**PROBLEM TO WORK ON**:
Below are records. Copy every line with "Color" in it.

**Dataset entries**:
--

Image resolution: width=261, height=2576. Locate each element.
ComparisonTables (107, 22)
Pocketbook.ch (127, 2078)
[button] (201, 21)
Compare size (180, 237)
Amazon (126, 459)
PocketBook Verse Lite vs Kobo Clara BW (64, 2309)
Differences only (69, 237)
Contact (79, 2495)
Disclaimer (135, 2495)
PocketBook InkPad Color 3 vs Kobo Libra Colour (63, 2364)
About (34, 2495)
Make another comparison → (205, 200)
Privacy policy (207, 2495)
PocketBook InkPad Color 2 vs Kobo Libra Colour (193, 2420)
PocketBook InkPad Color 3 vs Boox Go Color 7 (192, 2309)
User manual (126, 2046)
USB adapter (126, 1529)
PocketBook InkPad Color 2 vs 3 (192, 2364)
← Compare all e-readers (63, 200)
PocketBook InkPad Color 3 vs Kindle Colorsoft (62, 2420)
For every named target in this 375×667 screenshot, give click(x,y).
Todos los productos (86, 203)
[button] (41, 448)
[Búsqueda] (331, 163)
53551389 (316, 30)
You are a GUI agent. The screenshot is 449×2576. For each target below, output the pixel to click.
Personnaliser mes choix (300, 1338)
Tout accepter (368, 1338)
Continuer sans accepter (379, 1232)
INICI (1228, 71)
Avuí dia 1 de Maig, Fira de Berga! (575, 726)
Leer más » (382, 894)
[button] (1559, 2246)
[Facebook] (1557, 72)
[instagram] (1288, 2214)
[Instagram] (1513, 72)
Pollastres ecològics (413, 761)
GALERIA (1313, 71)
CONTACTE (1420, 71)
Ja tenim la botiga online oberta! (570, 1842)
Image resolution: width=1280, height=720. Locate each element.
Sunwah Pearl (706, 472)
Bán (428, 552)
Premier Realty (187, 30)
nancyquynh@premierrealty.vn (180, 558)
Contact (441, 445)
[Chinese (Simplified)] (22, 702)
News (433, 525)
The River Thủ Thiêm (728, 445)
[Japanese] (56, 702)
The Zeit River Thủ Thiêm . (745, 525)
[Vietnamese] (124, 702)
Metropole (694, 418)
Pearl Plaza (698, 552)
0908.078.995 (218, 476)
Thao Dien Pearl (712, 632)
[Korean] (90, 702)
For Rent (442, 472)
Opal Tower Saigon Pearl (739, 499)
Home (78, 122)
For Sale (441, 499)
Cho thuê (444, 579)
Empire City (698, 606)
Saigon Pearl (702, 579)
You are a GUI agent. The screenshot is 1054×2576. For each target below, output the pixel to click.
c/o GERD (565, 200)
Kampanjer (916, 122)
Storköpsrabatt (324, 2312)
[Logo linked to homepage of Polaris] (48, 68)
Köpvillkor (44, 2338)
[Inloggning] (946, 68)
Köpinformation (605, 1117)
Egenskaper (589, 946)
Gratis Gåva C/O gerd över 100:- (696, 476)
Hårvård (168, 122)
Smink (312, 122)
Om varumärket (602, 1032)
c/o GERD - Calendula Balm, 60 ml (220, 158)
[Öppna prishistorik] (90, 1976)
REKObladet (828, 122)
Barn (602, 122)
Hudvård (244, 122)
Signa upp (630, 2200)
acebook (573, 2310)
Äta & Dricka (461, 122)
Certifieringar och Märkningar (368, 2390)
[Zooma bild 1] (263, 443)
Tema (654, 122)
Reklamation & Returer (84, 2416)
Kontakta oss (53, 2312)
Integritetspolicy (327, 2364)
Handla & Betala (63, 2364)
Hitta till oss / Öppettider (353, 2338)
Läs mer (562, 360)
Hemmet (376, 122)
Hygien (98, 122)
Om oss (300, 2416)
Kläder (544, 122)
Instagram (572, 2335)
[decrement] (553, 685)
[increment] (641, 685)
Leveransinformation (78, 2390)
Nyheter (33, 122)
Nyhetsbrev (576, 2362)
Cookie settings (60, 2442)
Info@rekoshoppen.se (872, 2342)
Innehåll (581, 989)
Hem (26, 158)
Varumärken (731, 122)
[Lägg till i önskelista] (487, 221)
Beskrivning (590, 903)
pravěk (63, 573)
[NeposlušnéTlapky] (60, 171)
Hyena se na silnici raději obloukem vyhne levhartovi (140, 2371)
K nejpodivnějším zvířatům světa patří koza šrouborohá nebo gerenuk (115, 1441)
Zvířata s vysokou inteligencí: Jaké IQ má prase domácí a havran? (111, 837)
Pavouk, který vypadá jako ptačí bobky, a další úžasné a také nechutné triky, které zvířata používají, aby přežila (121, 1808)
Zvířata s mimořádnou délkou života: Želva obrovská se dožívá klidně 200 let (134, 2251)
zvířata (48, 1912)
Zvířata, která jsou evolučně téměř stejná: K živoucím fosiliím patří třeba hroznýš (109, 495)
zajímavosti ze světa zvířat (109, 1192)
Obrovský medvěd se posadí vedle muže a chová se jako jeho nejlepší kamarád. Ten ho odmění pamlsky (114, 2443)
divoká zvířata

--

**ANSWER SPACE**:
PocketBook InkPad Color 3 vs Kobo Libra Colour (63, 2364)
PocketBook InkPad Color 2 vs Kobo Libra Colour (193, 2420)
PocketBook InkPad Color 3 vs Boox Go Color 7 (192, 2309)
PocketBook InkPad Color 2 vs 3 (192, 2364)
PocketBook InkPad Color 3 vs Kindle Colorsoft (62, 2420)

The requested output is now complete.